WORK ORDER –
Without its pictures, the listing below is to be transcribed exactly.

DATA TO PROCESS –
--*--
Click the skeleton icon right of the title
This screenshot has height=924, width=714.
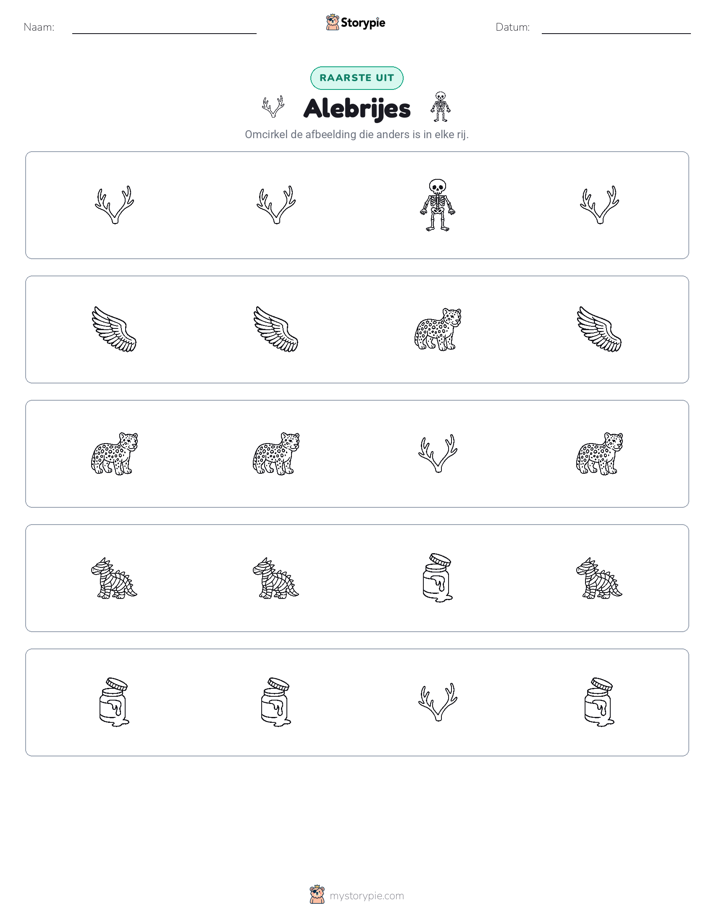click(x=440, y=107)
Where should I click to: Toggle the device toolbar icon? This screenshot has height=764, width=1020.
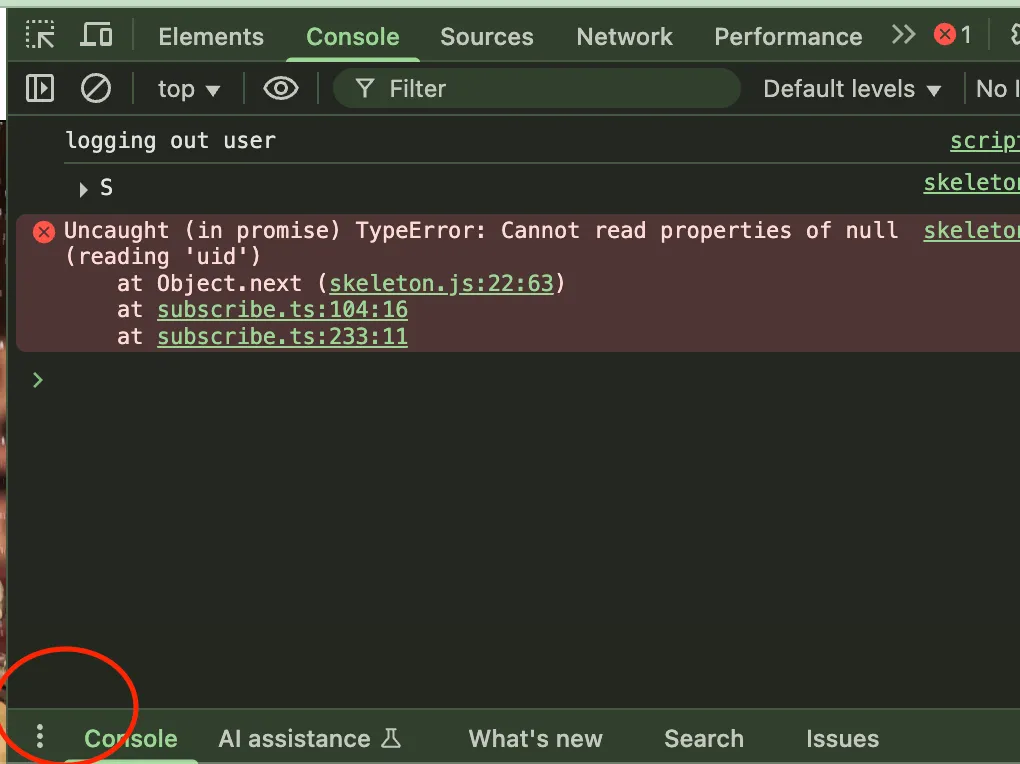tap(96, 36)
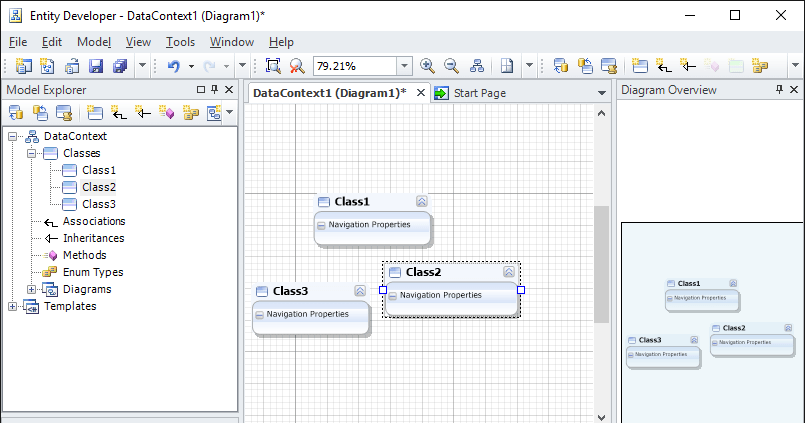
Task: Switch to the Start Page tab
Action: pos(479,93)
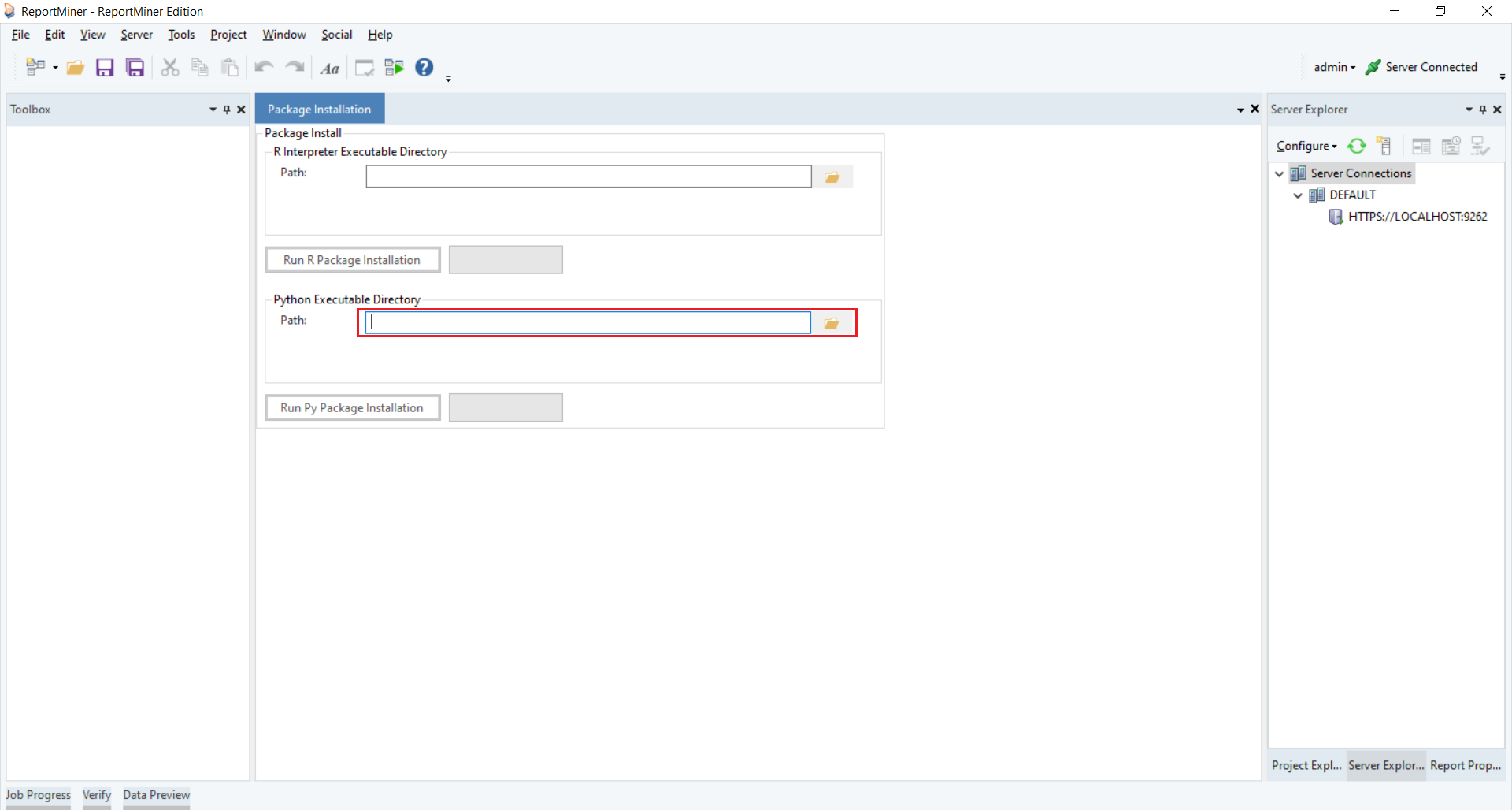This screenshot has width=1512, height=810.
Task: Open the Tools menu
Action: coord(181,35)
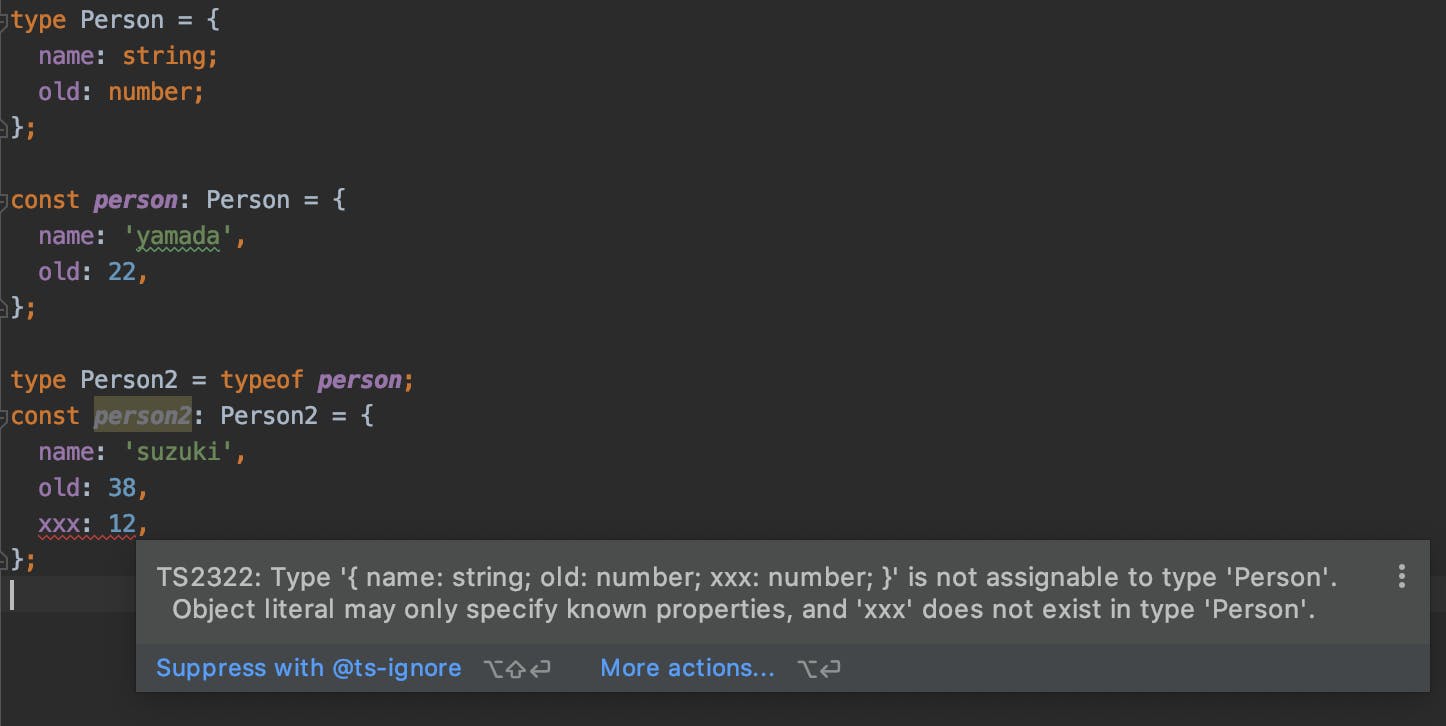Click 'Suppress with @ts-ignore' link
Viewport: 1446px width, 726px height.
pos(308,668)
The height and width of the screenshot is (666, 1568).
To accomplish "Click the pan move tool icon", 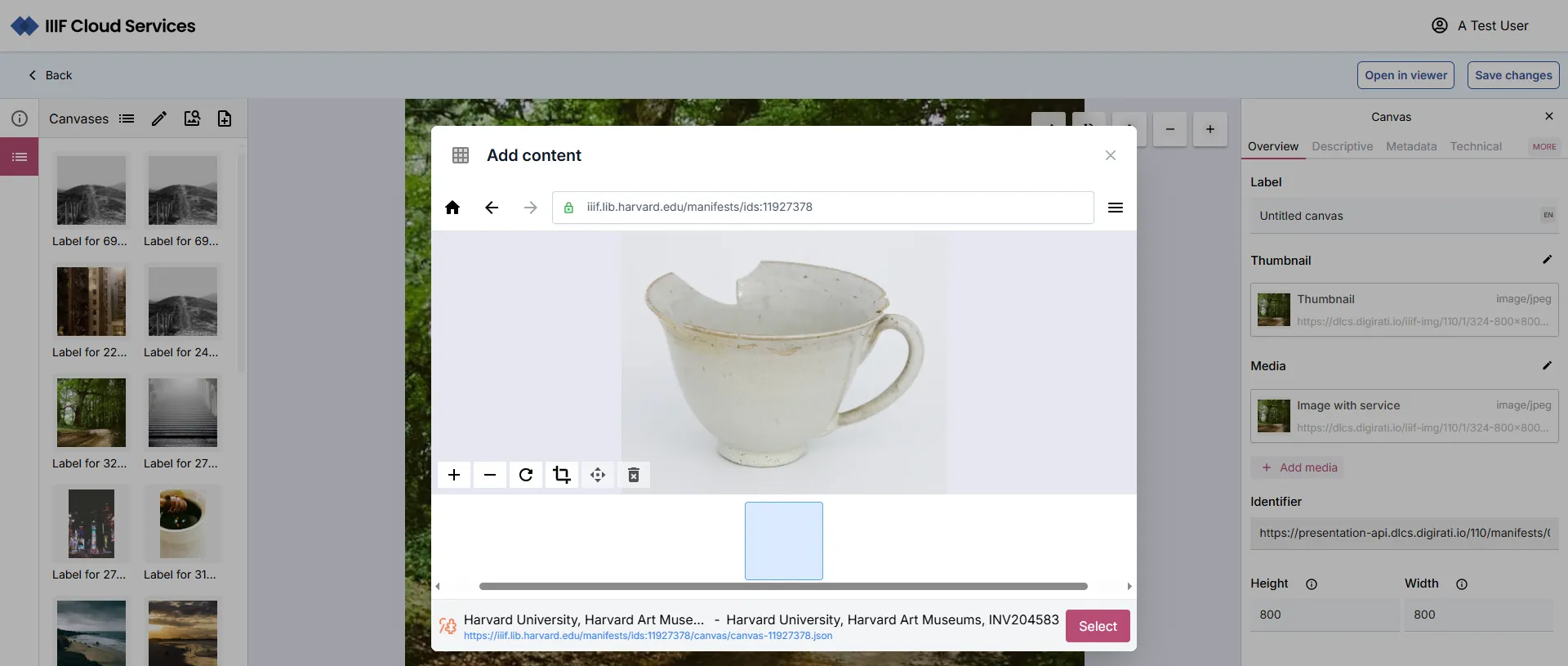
--*--
EXPECTED ANSWER –
Click the skeleton icon right of the title
This screenshot has height=924, width=714.
click(x=440, y=107)
Where should I click to: Toggle the device toolbar icon? This screenshot has height=764, width=1020.
tap(96, 36)
Task: Switch to the Start Page tab
Action: pos(479,93)
This screenshot has width=1512, height=810.
Task: Open the Tools menu
Action: coord(181,35)
Click 'Suppress with @ts-ignore' link
Viewport: 1446px width, 726px height.
pos(308,668)
The height and width of the screenshot is (666, 1568).
To accomplish "Click the pan move tool icon", 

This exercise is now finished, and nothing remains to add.